けど、お互いのほんの少しの素直さで埋まってしまう気もした。
しばらく歩き、着いた駅でいつものように電車に乗ろうとする。
ところが、いつもなら余裕のある電車内は今日はなぜか満員で、乗客がすし詰め状態になっていた。
「わ……大混み」
「遅延でも発生したんだろ。でも俺たちもこれ乗らなきゃ時間ギリギリになるし、乗るぞ」
「えっ、あっ」
津ヶ谷さんはそう言うと、私の腕を引き電車に乗り込む。
たちまち人混みに埋もれてしまう中、彼は私を壁際に置き、背後の壁に肘をつく形になる。
背の高い津ヶ谷さんを見上げると、彼は少し窮屈そうにしながらも体勢を崩さぬように耐える。

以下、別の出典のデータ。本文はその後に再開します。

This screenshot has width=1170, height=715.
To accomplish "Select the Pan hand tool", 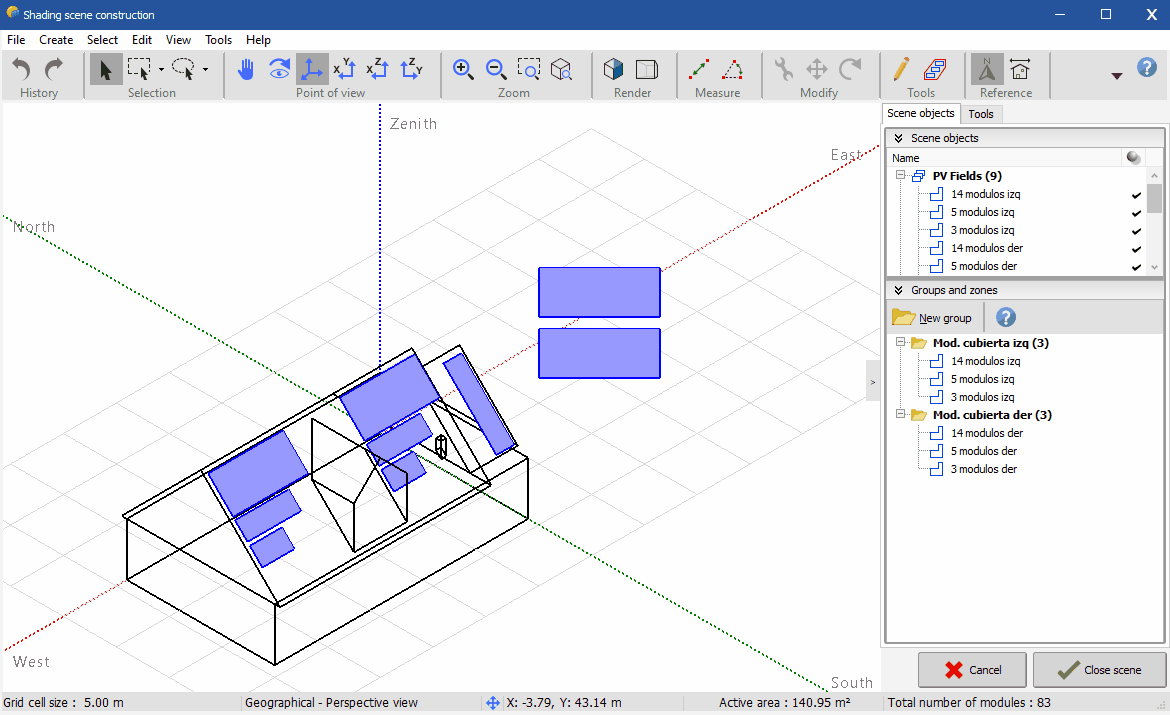I will pos(246,69).
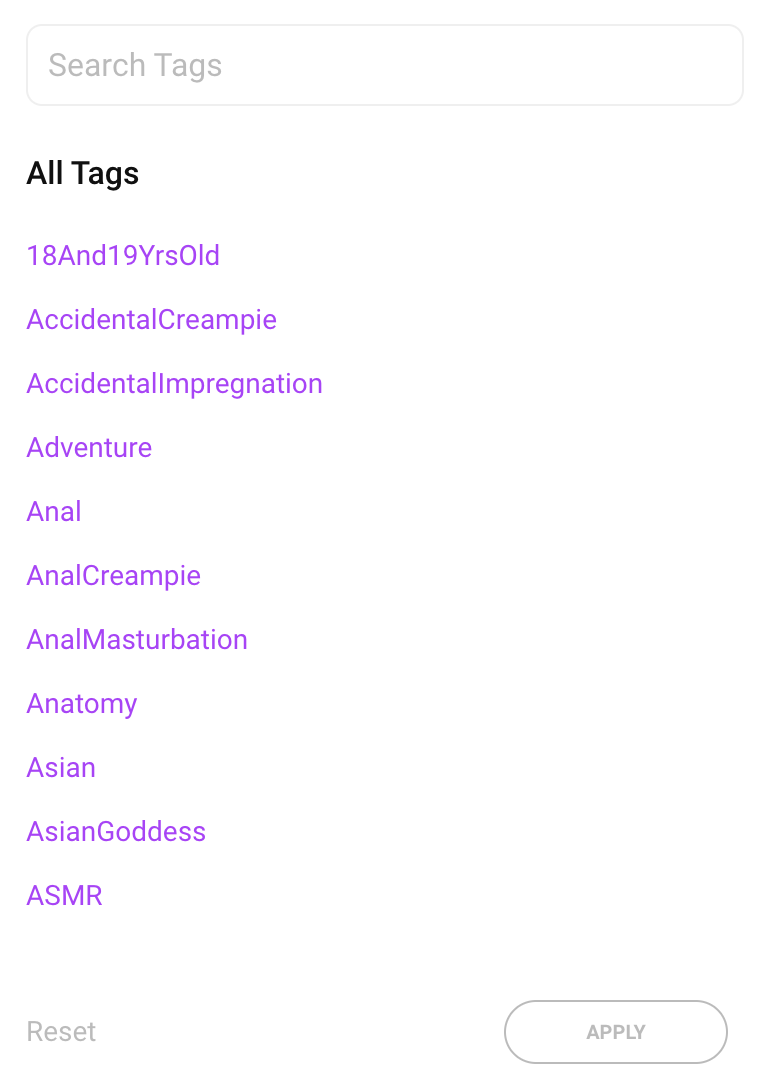This screenshot has width=772, height=1080.
Task: Pick the Anatomy tag
Action: point(81,704)
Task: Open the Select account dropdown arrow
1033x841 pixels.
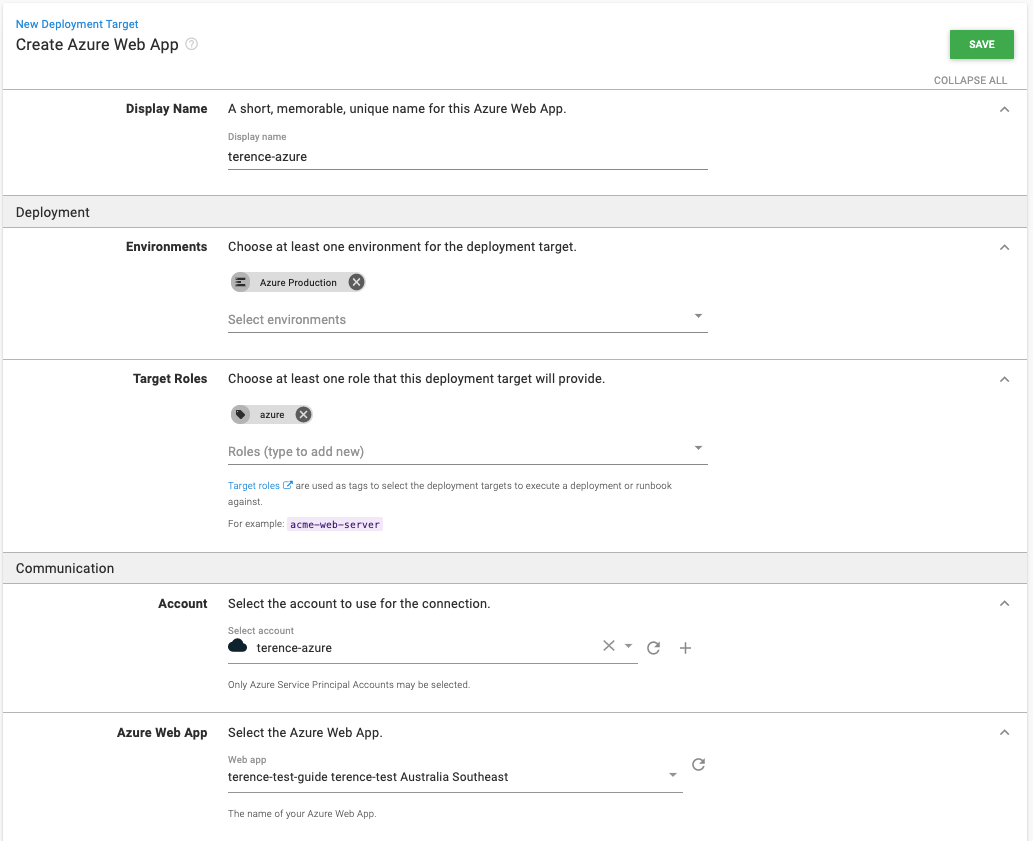Action: coord(628,646)
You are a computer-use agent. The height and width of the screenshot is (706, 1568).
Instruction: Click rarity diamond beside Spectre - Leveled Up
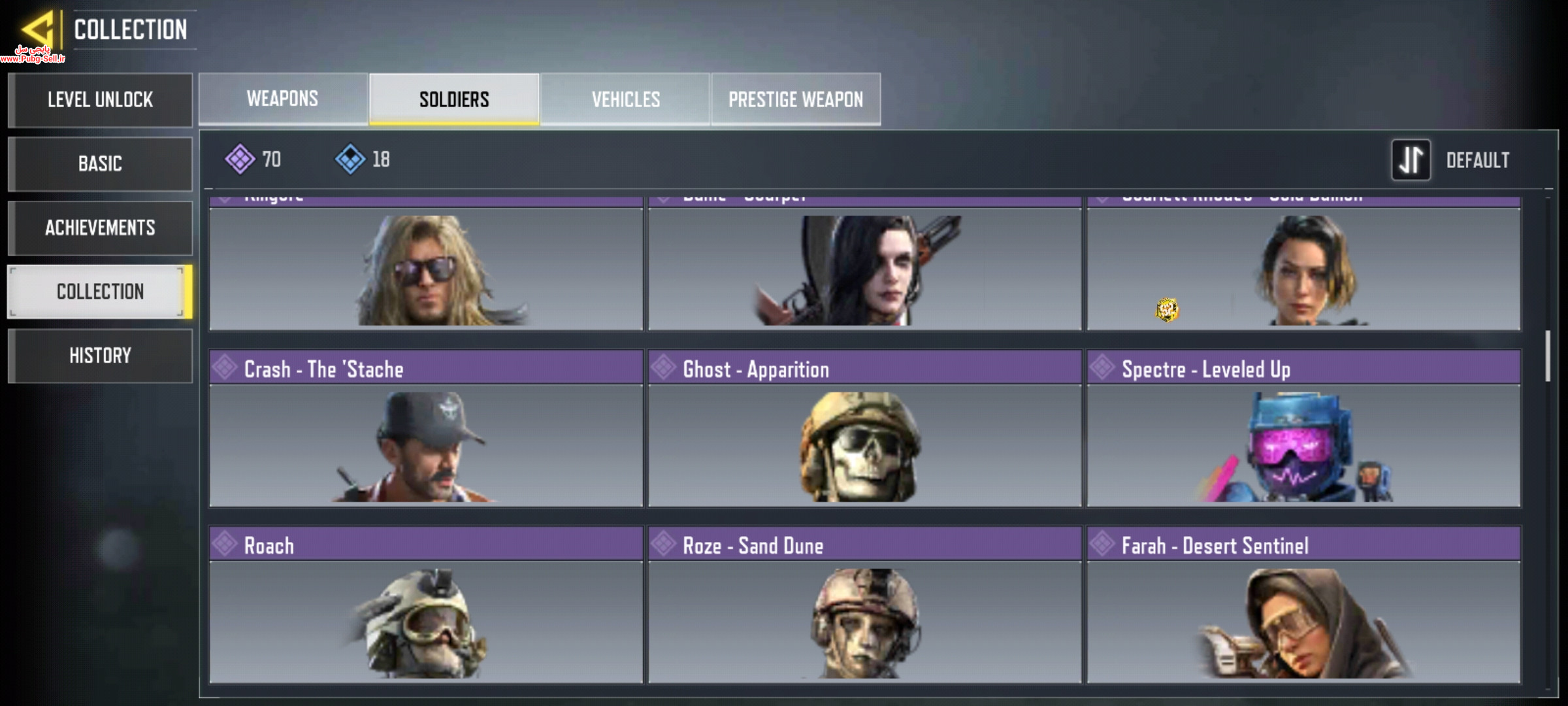[x=1102, y=368]
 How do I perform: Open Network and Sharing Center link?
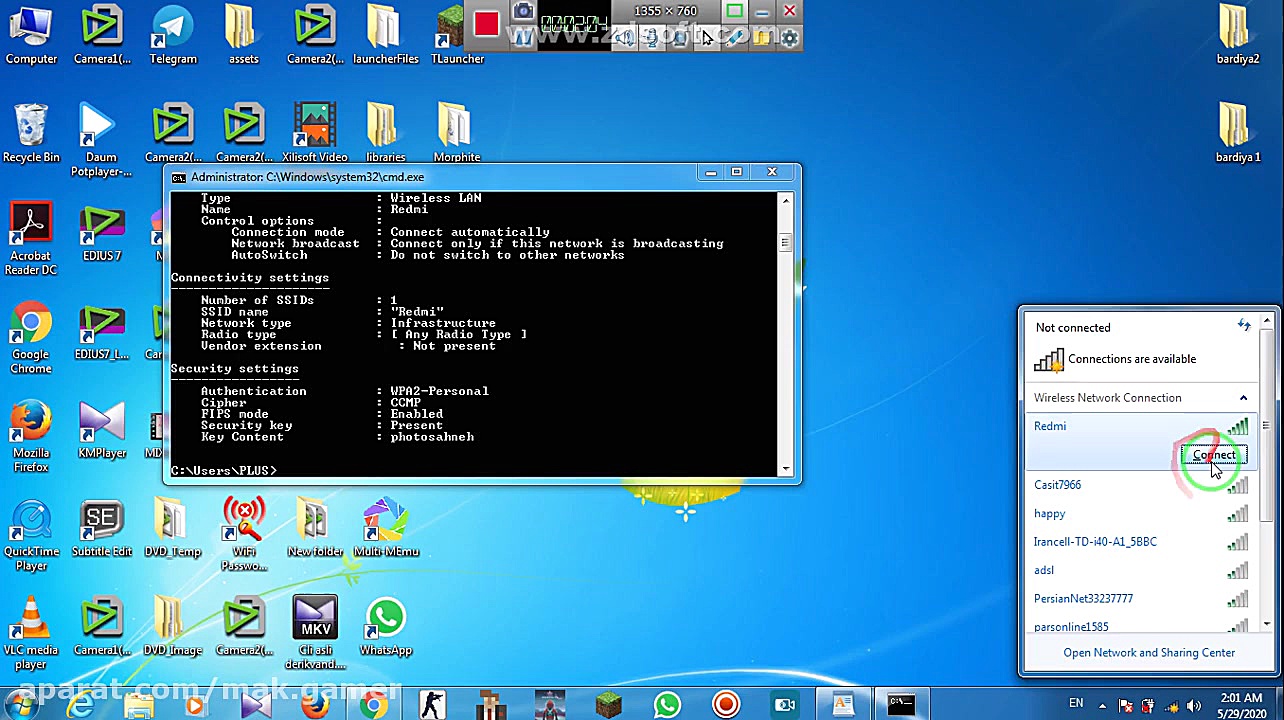1148,653
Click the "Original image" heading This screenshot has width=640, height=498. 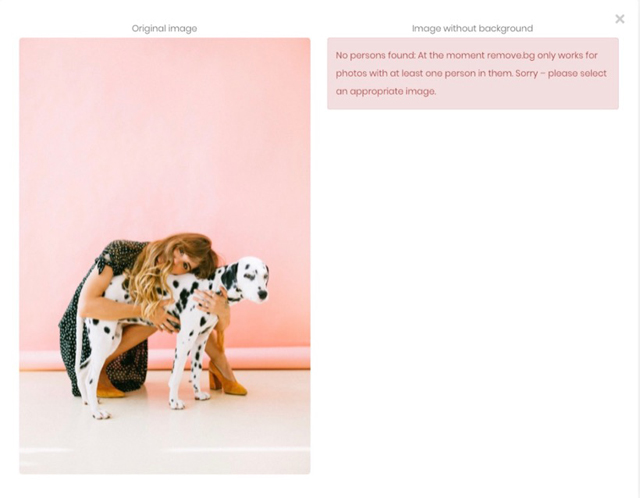[x=164, y=29]
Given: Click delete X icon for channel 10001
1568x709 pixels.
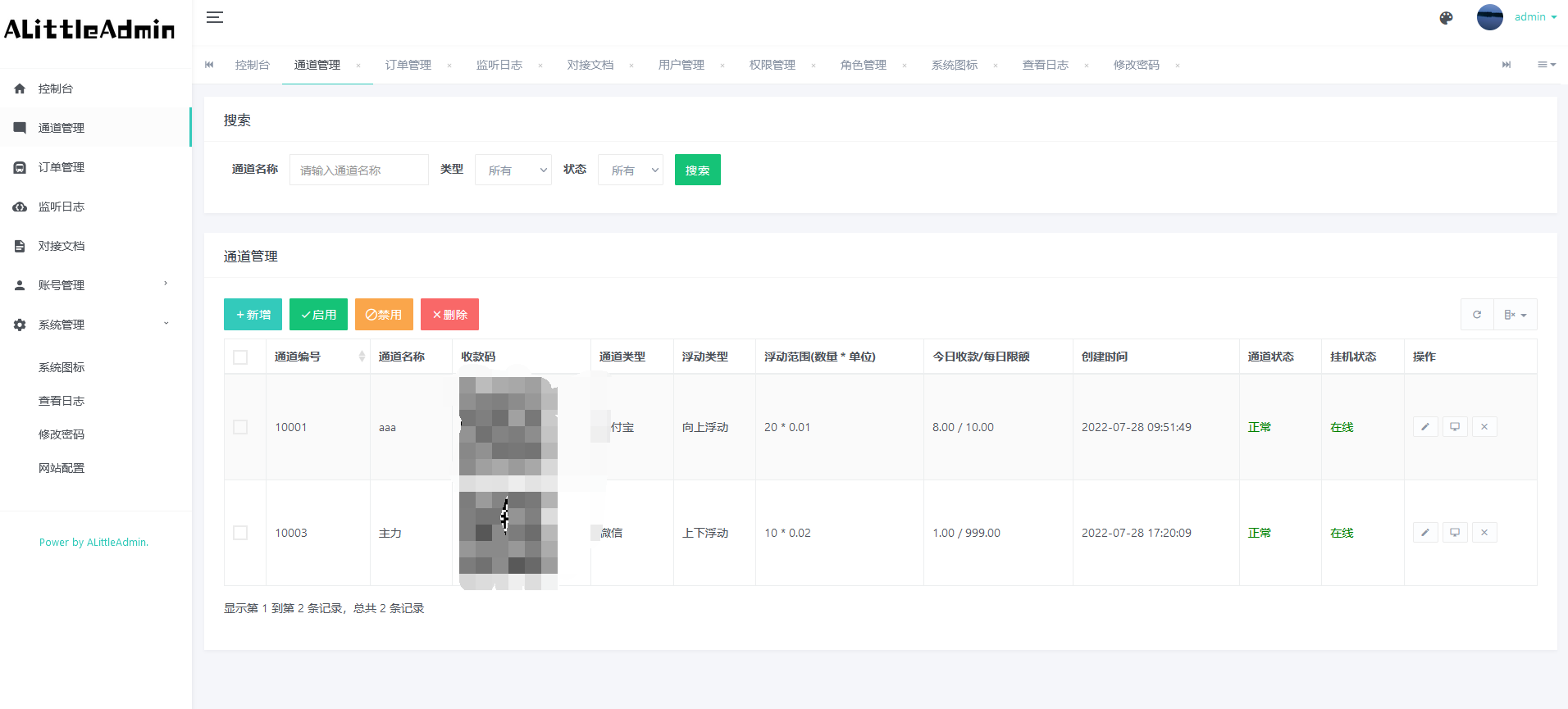Looking at the screenshot, I should click(1484, 427).
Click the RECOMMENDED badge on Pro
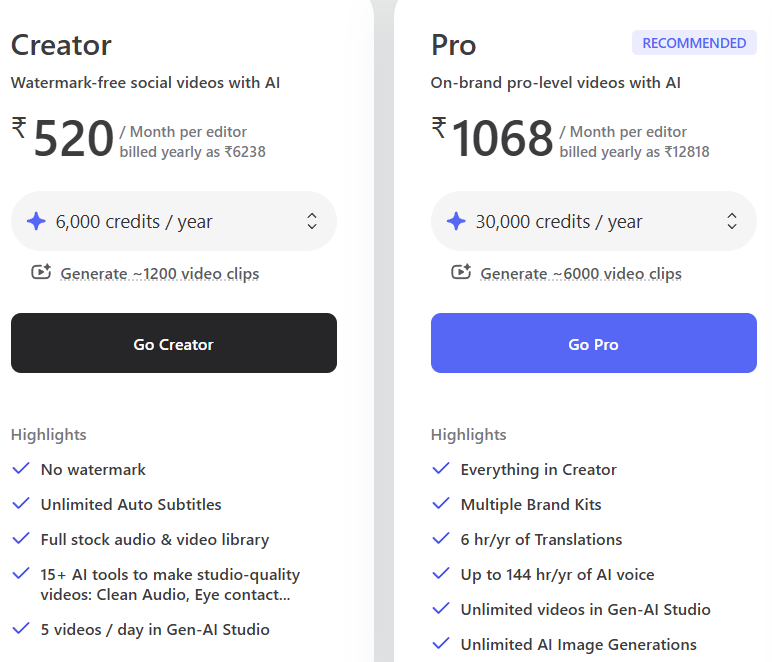Screen dimensions: 772x662 coord(694,43)
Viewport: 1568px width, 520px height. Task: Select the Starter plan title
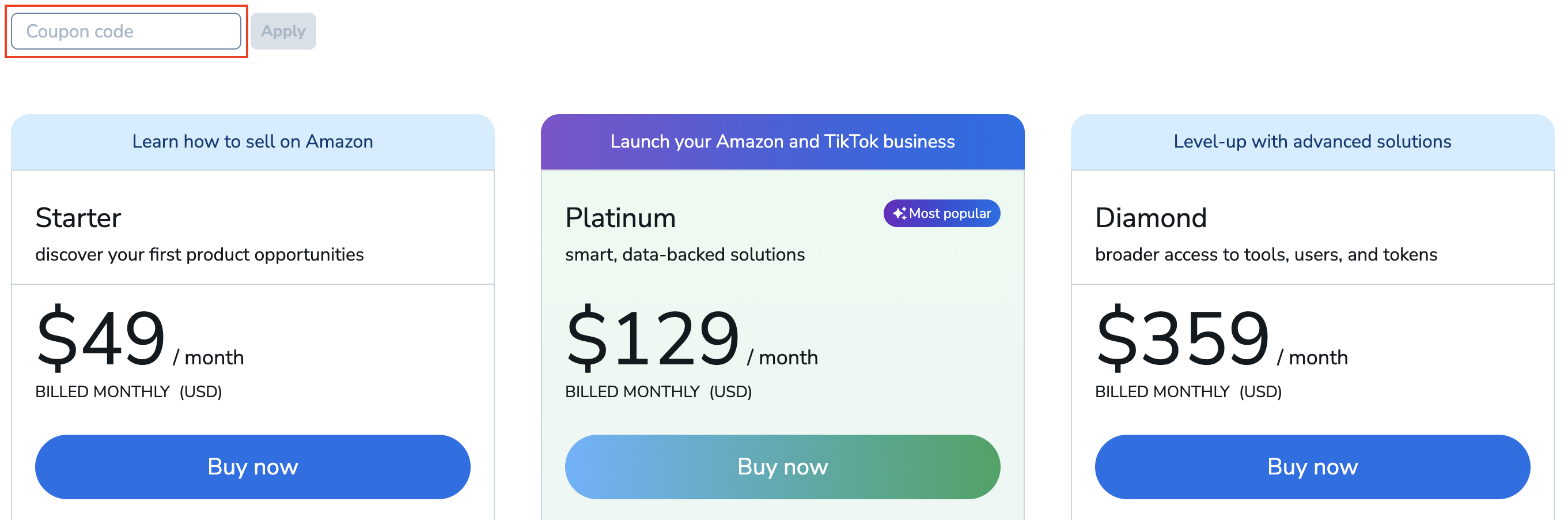[78, 218]
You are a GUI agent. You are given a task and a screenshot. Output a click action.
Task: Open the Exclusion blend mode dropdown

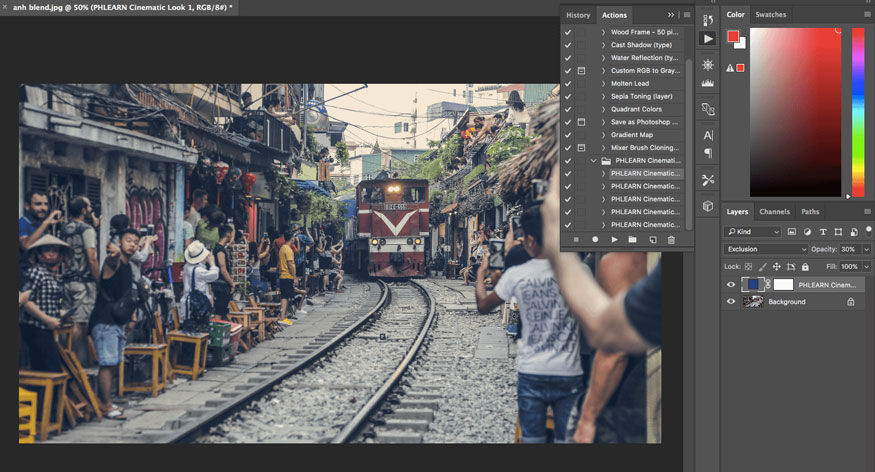click(766, 249)
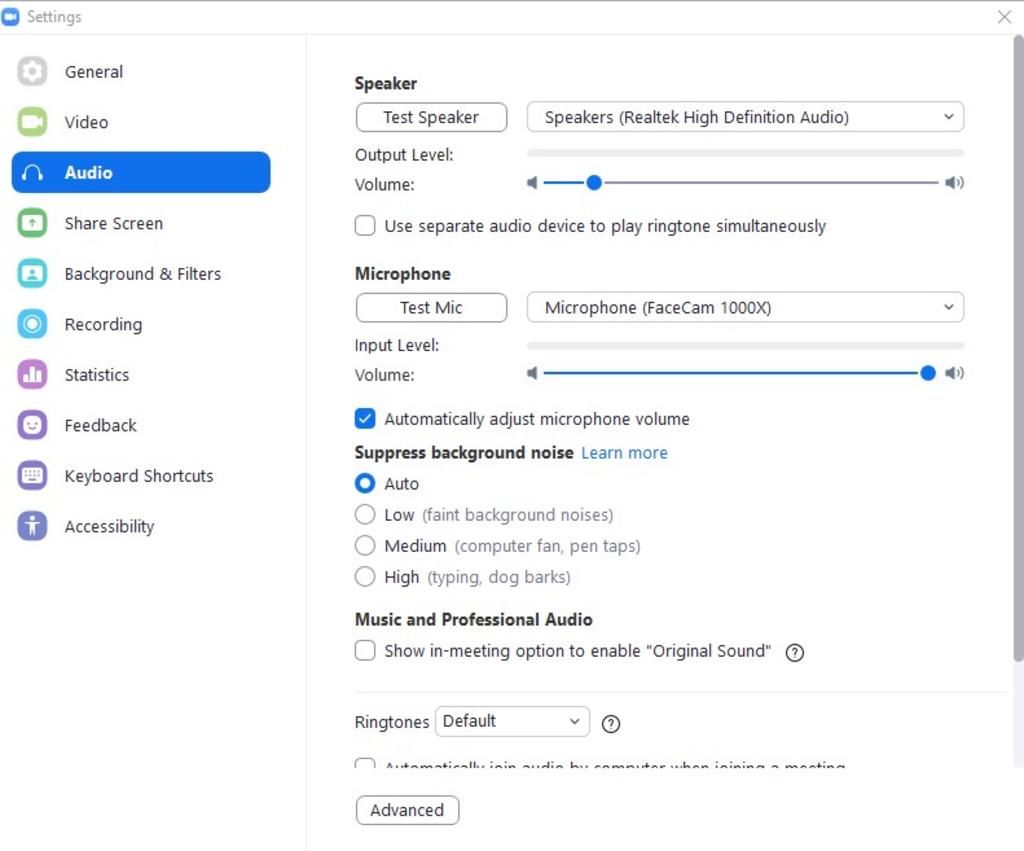The width and height of the screenshot is (1024, 851).
Task: Click the Test Speaker button
Action: (431, 117)
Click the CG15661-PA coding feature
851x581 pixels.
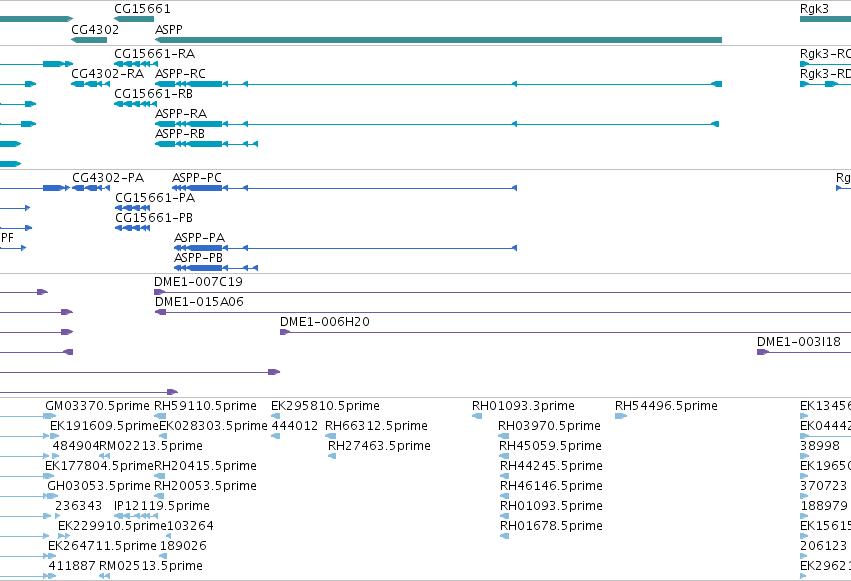(132, 208)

「大丈夫なんですか?こんなところ誰かに見られたら……」
「これだけ満員ならわからない。もし気付かれてもなんとでも言えるだろ」
まるで守ってもらえているかのような形で、私は嬉しいけれど、いいのだろうか。
そんな小さな不安から彼を見上げたままみつめると、こちらを見た津ヶ谷さんは突然右手で私の目元を隠す。
「この距離で見上げるな」
「へ?なんでですか?」
「いいから。下向いて涼宮くんのことでも考えてろよ」
そう言いながら津ヶ谷さんは私の頭を下に向けさせた。
見上げるなって、なんで?
意味がわからないまま電車に揺られ、乗客が乗り降りするうちにいっそう距離は近づく。
気づけば私は彼の胸元に顔を当てる形となっていた。